The Company intends to operate these acquisitions as business parks. None of the Company, its affiliates, officers or directors, or any associate of any such officer or director, has any material relationship with the sellers. The purchase prices were established through arm’s length negotiations. Both acquisitions were funded with the Company’s existing cash balances.
Item 9.01   FINANCIAL STATEMENT AND EXHIBITS
In accordance with Rule 3-14 and Article 11 of Regulation S-X, the Company hereby files the following financial statements and pro forma financial information, respectively, as set forth in the pages attached hereto.
(a)   Financial Statements of Businesses Acquired
  1.   Shady Grove Executive Center — Unaudited Statement of Certain Revenue and Certain Operating Expenses for the six months ended June 30, 2010 and audited Statement of Certain Revenue and Certain Operating Expenses for the year ended December 31, 2009.
 
  2.   Austin Portfolio — Unaudited Statement of Certain Revenue and Certain Operating Expenses for the six months ended June 30, 2010 and audited Statement of Certain Revenue and Certain Operating Expenses for the year ended December 31, 2009.

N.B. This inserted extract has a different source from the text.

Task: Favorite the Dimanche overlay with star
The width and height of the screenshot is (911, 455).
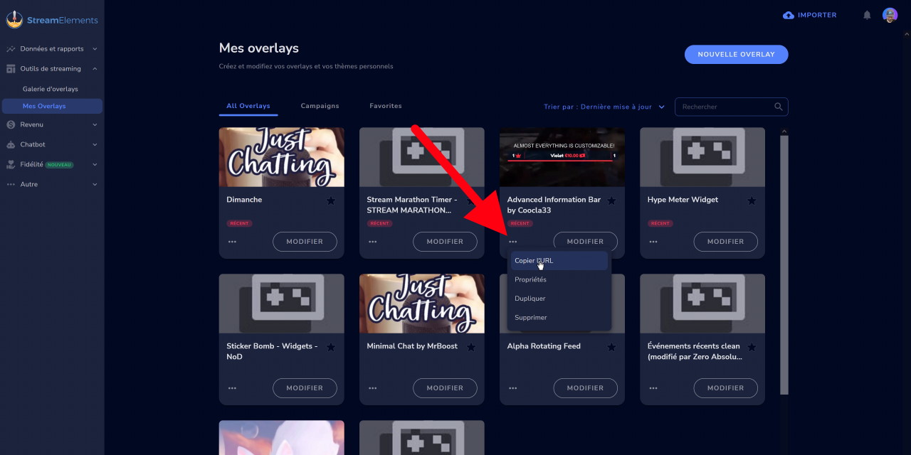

    In the decision to acquire each of the acquisitions, the Company considered the competition from other commercial property owners, the location, the leases, the rental rates and the occupancy levels.
    The Company has reviewed the expenses of each of the acquisitions, including salaries of on-site personnel, utilities, property taxes, supplies, insurance and repairs and maintenance.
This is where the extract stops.